Written task A: List every city, country, and U.S. state named in the SpaceX discussion.
Written task B: Please carry the SpaceX discussion forward from its last line.

--- START Reading text ---

Is there a big enough market for this service though?
It will have a lower latency between NYC and LDN than an undersea cable (light moves faster in vacuum than it does in glass). The high speed trading market alone is huge $$$. The general market for internet backhaul is gigantic; if Starlink is competitively priced, it should pick up a big slice of that market too. And then there's all the places in the world with a thirst for data but no cables. A village in the middle of nowhere can now be just as connected as a major city. I suspect the cost of a terminal will be too high for direct-to-consumer services for quite a while.

I also suspect the cost of doing business in China, say, is that all Starlink terminals sold in that market have a backdoor that reports back to the government. The potential profits of serving that market will be far more persuasive than any noble efforts to bring free media to the masses.
 
Another success: Used SpaceX Rocket Launches 3 Radarsat Satellites, Aces Foggy Landing

Following a rocket launch, SpaceX has two possible options for recovering boosters: returning to land, using a specially constructed landing pad, or touching down at sea, on the deck of one of the company’s two drone ships. The option the company picks varies between launches, predominantly determined by the rocket's payload.

Coming all the way back to land requires more fuel than landing on a ship at sea, so launches that use lots of propellant during ascent (typically toting very large, very heavy payloads) usually have to land in the ocean. But rockets carrying lighter loads, in particular ones bound for low-Earth orbit, have plenty of fuel left to head back to land.
Today's flight marked the 41st landing for SpaceX out of 72 total launches for the company; only 15 of these touchdowns have been on land. And this is only the second time a rocket has landed on solid ground in California; SpaceX's other ground landings have occurred on Florida's Space Coast, where the company has a pair of launch and landing pads.

But SpaceX has always intended to land rockets back at its Vandenberg facilities, Space Launch Complex 4 (SLC-4 for short). Originally home to Titan missiles, SLC-4 is actually two launch sites in one. Split up into two parts — east and west — SpaceX leases both and uses one for launching and one for landing.
 
Damn, the centre core failed to land. Damn close though.
It makes me wonder what that drone ship is made of. They keep dropping (in effect) missiles onto the deck, and the damn thing keeps floating. Perhaps that's what the USAF is testing...

:hmm:
 
Damn, the centre core failed to land. Damn close though.

--- END Reading text ---
--- START Information shown ---

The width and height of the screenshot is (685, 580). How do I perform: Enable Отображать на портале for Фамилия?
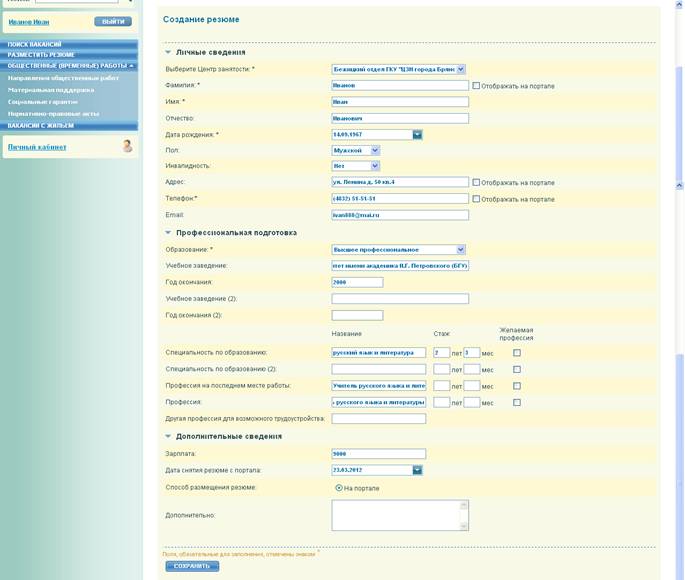[x=476, y=86]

--- END Information shown ---

Exercise response A: NYC, LDN, China, California, Florida

Exercise response B:
Looked to me like they braked too hard. The plume was dead centre on the deck, and then it skewed hard over and the rocket flew away to crash. It's supposed to carefully time the burn such that zero velocity and zero altitude line up. Here's me from 5 years ago so I don't have to type it twice:

That's right. The "easy" way to land a VTVL rocket is to approach zero altitude asymptotically. You slow down gradually until you're "hovering" at zero altitude, with thrust exactly matching the mass of the vehicle. Then you turn the engine off and fall the last few centimeters onto your landing legs.

View attachment 31791

This requires deep throttling of the engine, as the mass of an empty rocket stage tiny compared to a full one. Throttling an engine tends to decrease its efficiency - you get less thrust per kg of fuel burned.

A more fuel efficient trajectory is to use the engine at full power, which slows you down much more quickly. The trick is to time it just right so that altitude and velocity reach zero at exactly the same time. If you keep the engine on like this, the falling rocket will slow, stop on the floor, then rise again. So you turn the engine off at the bottom of the curve.

View attachment 31792

Of course what you don't want to happen is start slowing down too late.

View attachment 31793

Or too soon.

View attachment 31794

Because you don't want to hit the ground, or waste fuel oscillating up and down.

That last graph shows what I think happened. This was such a high-velocity landing that the margin for error was very very small.
 
All 42 (I think? A shit load, anyway) payloads succesfully deployed, in 4 different orbits. By far the most complex mission they've ever done. Oh, and they caught a fairing half in the net! (on the left)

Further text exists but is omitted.